Task statement:
Answer these questions using the text on Indigenous Peoples and the United Nations:
1. Which 2008 meeting does the text list as an example?
2. In what city did the group of Indigenous representatives meet?
3. Which organization discusses the outcome of that meeting?

The United Nations is pretty notorious these days for sidelining Indigenous Peoples at high level meetings and conferences, despite the fact that these gatherings concern our rights and our quality of life as Indigenous Peoples.

For instance, there was the UNFCCC in 2007, the Second Working Group on Protected Areas meeting in 2008 and the more recent UN climate change negotiations in 2010 and 2011, to name a few.

Knowing this sad trend all too well, a group of Indigenous representatives met in Copenhagen this month to discuss the best way to secure Indigenous Peoples’ full participation in the 2014 UN World Conference on Indigenous Peoples.

In the article below, the International Work Group on Indigenous Affairs discusses the outcome of that meeting.

Will the UN stand by its commitment to secure indigenous peoples’ full participation?

Data lines:
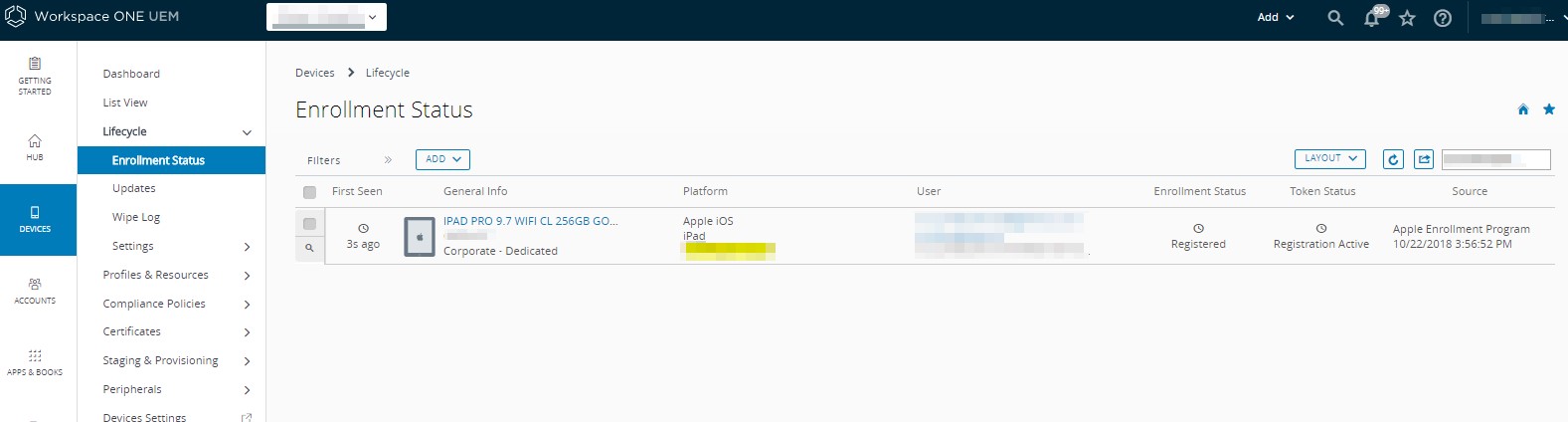Click the home icon near page title
The image size is (1568, 422).
[1522, 109]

Finished answer:
1. The Second Working Group on Protected Areas meeting
2. Copenhagen
3. The International Work Group on Indigenous Affairs